Data mining Reddit posts reveals how to ask for a favor and get it

philh · on May 24, 2014

> It turns out that their algorithm makes a successful prediction about 70 per cent of the time. That’s far from perfect but much better than random guessing which is right only half the time.

From the graph, it looks like only about 27% of requests are fulfilled in the best case (jobs). In which case I can do better than 70% just by constantly predicting "no".

(I assume that this is just bad reporting. I haven't read the reference.)
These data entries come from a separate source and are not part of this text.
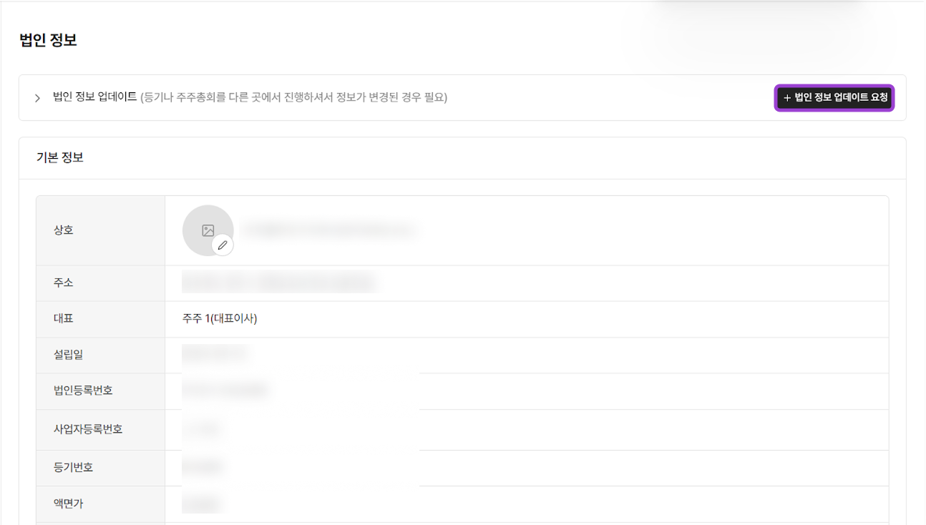Click the 액면가 row label

tap(69, 504)
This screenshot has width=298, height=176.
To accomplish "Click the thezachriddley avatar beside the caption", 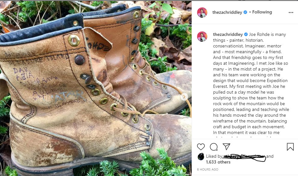I will point(202,36).
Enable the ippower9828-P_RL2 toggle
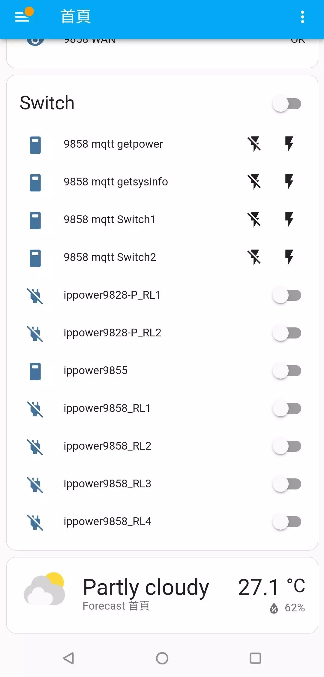This screenshot has width=324, height=677. pyautogui.click(x=287, y=333)
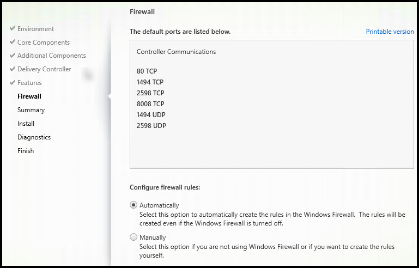
Task: Click the Controller Communications heading
Action: (176, 52)
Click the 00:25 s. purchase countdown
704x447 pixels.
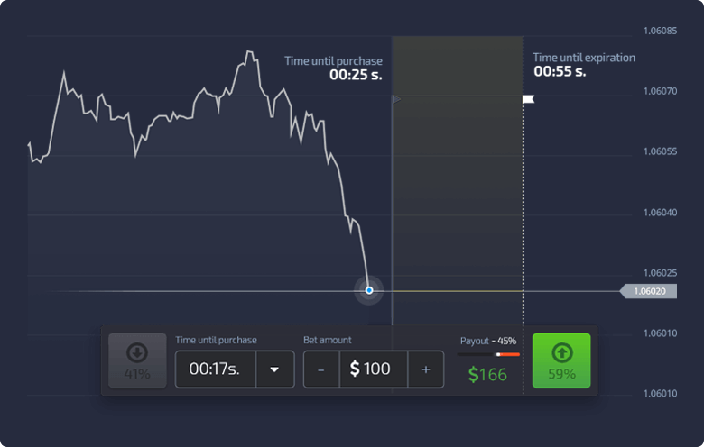tap(356, 75)
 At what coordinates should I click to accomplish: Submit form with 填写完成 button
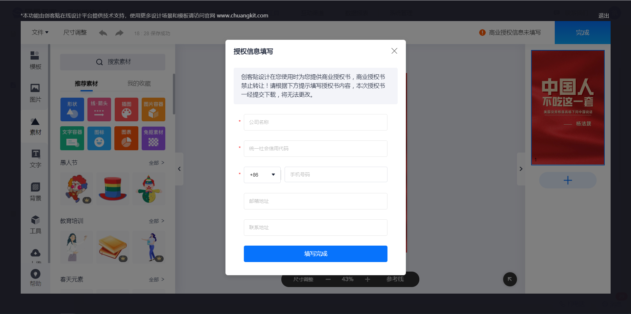click(x=316, y=254)
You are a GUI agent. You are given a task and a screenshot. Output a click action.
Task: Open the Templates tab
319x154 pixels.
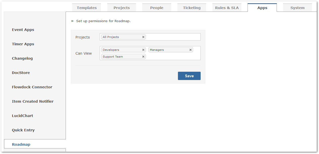(x=87, y=8)
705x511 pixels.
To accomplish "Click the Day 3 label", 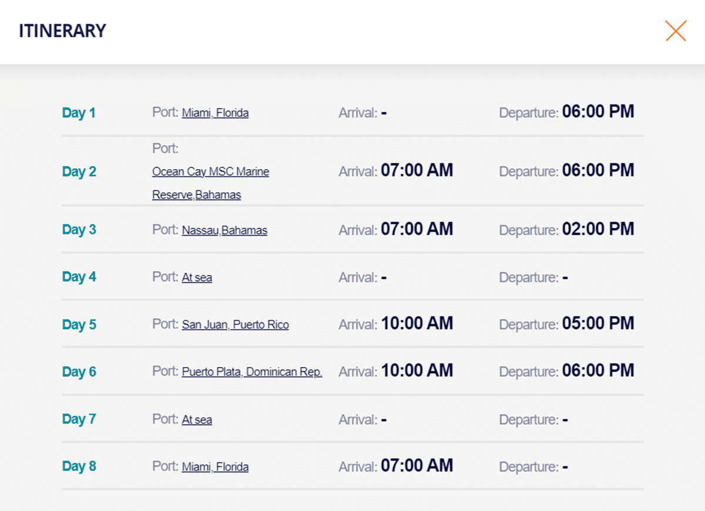I will (79, 230).
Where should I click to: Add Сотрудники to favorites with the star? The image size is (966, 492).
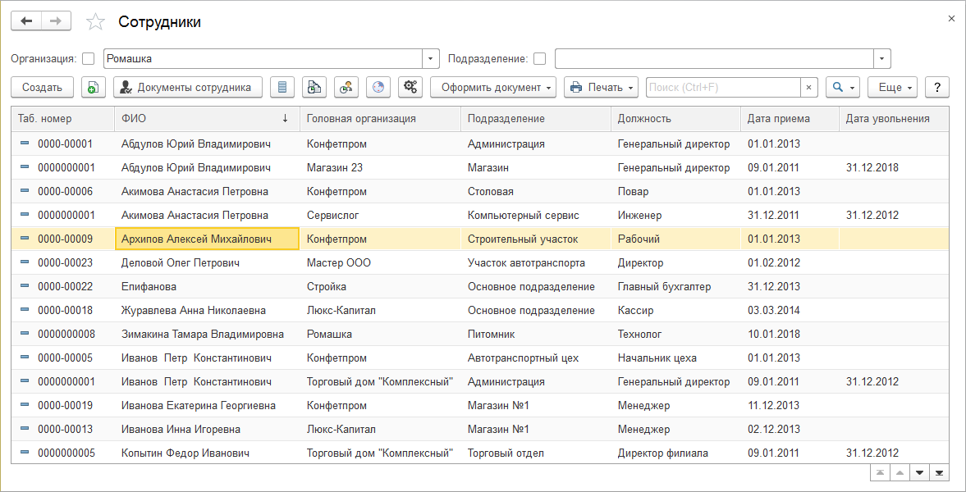[x=96, y=22]
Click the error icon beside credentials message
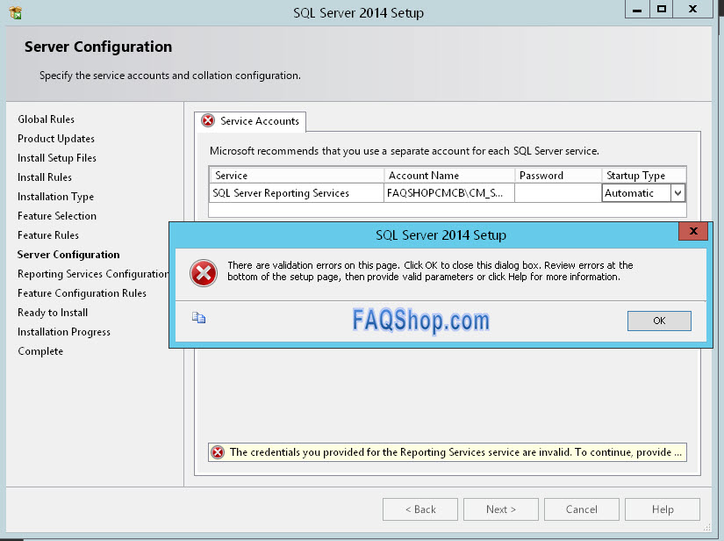This screenshot has width=724, height=541. (x=218, y=452)
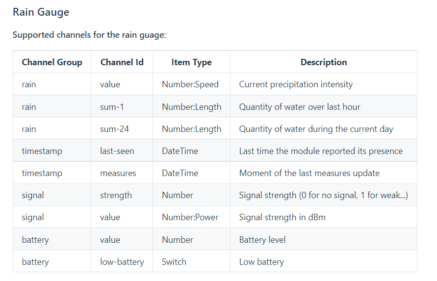Click the sum-24 channel id cell
Image resolution: width=437 pixels, height=281 pixels.
pos(115,129)
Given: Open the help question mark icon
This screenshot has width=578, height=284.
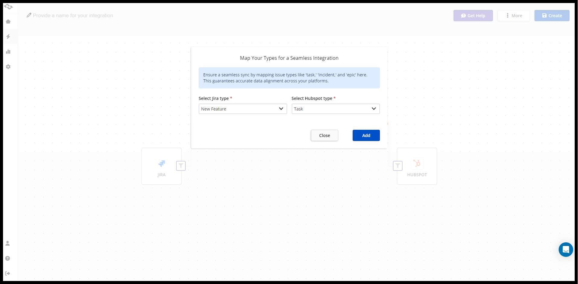Looking at the screenshot, I should coord(8,258).
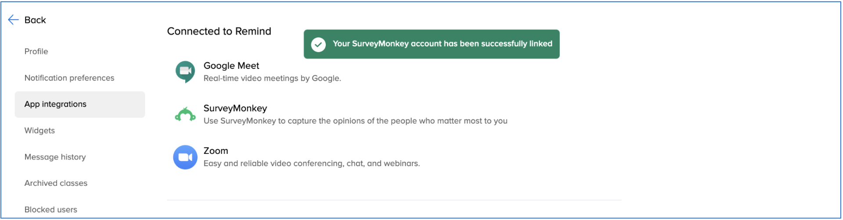
Task: Open Notification preferences
Action: 69,78
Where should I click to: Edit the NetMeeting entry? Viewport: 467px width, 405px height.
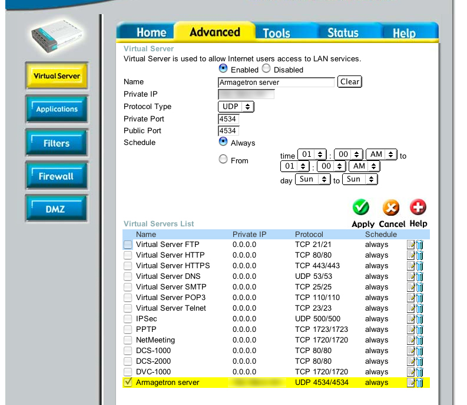[x=412, y=340]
Edit: skimmed the referenced article. Average success rate is 24.6%. The 70% they give (well, 67.2%) is "the probability that a classifier will rank a randomly chosen positive instance over a randomly chosen negative one".

im3w1l · on May 24, 2014

They got a ROC AUC score of 0.67. This means that for a randomly chosen denied request and a randomly chosen accepted request, they will give a higher score to the accepted request 67% of times.

ronaldx · on May 24, 2014

This makes the article correct (although makes no allowance for sampling error, nor for overfitting the available data).

Even so, I still dislike the use of this figure, as ROC AUC overstates a poor score: it hints at the model being correct 67% of the time.
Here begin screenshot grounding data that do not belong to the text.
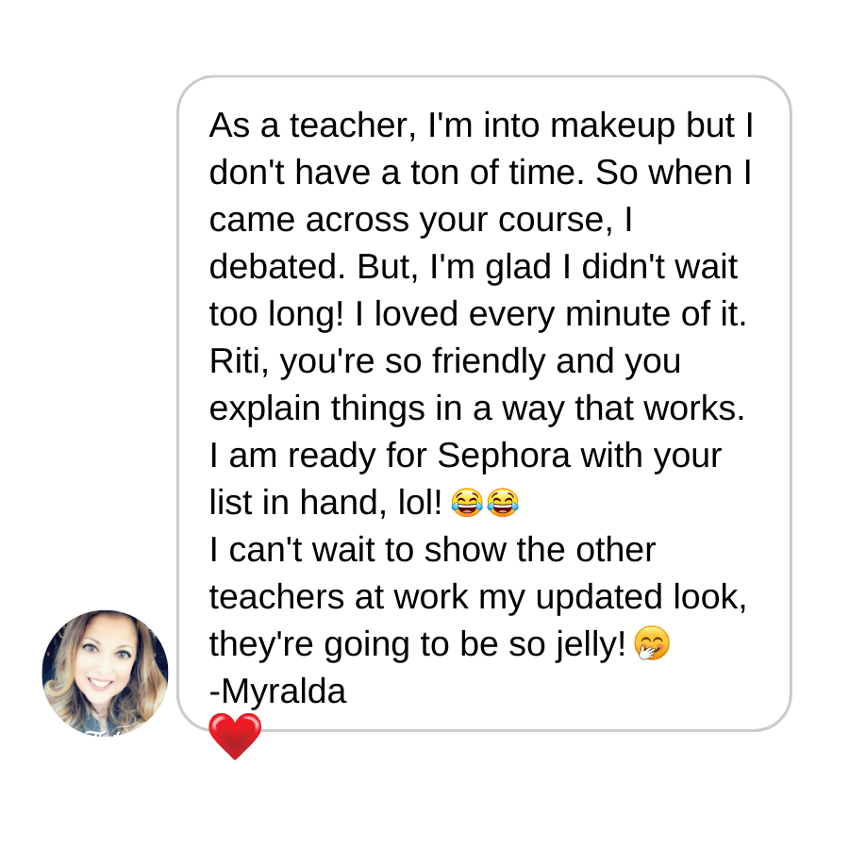Click the word "debated."
The image size is (849, 849).
click(x=277, y=266)
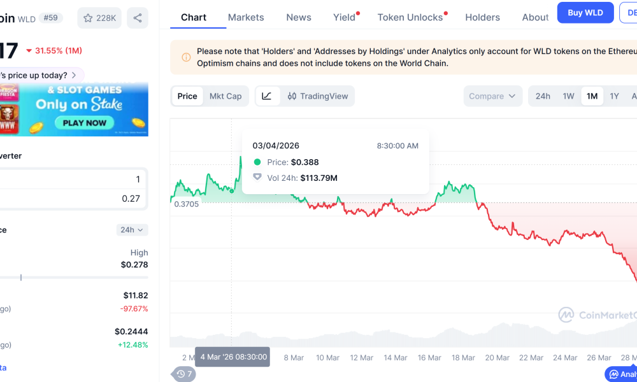637x382 pixels.
Task: Switch the chart to the 1Y range
Action: coord(614,96)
In fact, the model is only knowledgeably correct 33% of the time, and just guessing the rest (taking its binary-choice 'score' up to 67%).

Irishsteve · on May 24, 2014

Below 0.8 is pretty much random

colanderman · on May 24, 2014

No, reread the parent's statement. The test involves distinguishing exactly one known accepted request and exactly one known rejected request. Probability of an acceptance does not come into play here; hence a random algorithm would choose the accepted request correctly 50% of the time.
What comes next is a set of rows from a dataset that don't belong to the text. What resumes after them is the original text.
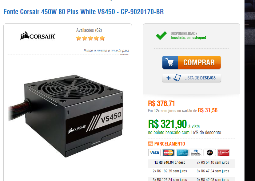
Task: Open the Avaliacoes (62) reviews link
Action: [x=89, y=30]
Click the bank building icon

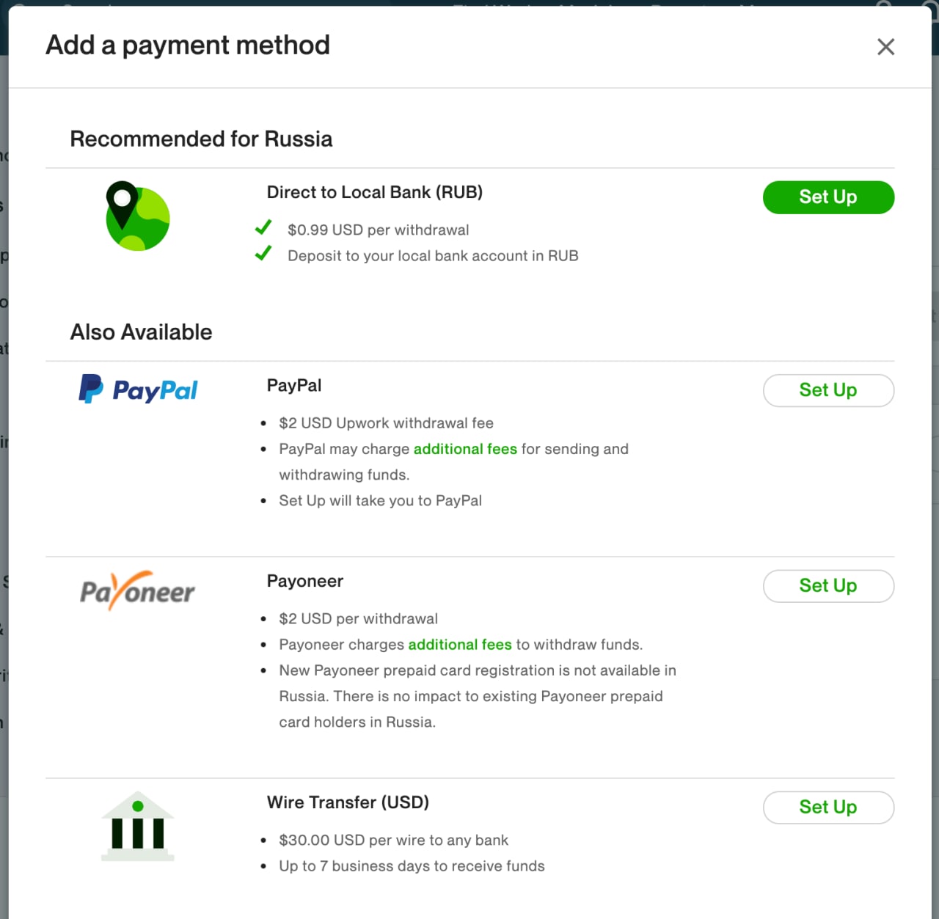pyautogui.click(x=138, y=826)
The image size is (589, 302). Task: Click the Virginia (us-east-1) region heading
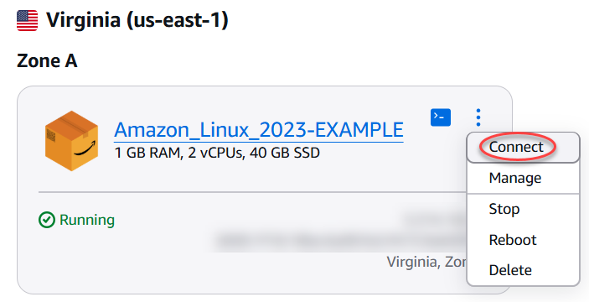coord(137,20)
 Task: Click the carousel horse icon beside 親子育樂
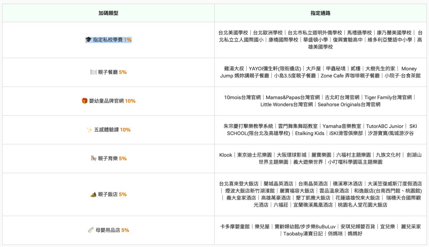94,159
What the algorithm performs poorly at is determining whether any single arbitrary request is accepted or rejected; that's the test that would require around 80% success rate.

Irishsteve · on May 24, 2014

Eh - ok - let me rephrase. anything below 0.8 with ROC curves is usually considered to be very poor.

Can't quite recall the paper that gives the details. Think it might be this one http://www.hpl.hp.com/techreports/2003/HPL-2003-4.pdf

andreasvc · on May 25, 2014

From the PDF you cite:

"Since the AUC is a portion of the area of the unit square, its value will always be between 0 and 1.0. However, because random guessing produces the diagonal line between (0, 0) and (1, 1), which has an area of 0.5, no realistic classifier should have an AUC less than 0.5."

So it appears that not 0.8 but 0.5 is the randomness threshold; therefore 0.7 is not so bad.

taralx · on May 27, 2014

Unfortunately not. IIRC, any classifier with AUC < 0.5 can be improved by just inverting its output. Real classification quality requires being significantly above 0.5 -- 0.8 is a common threshold.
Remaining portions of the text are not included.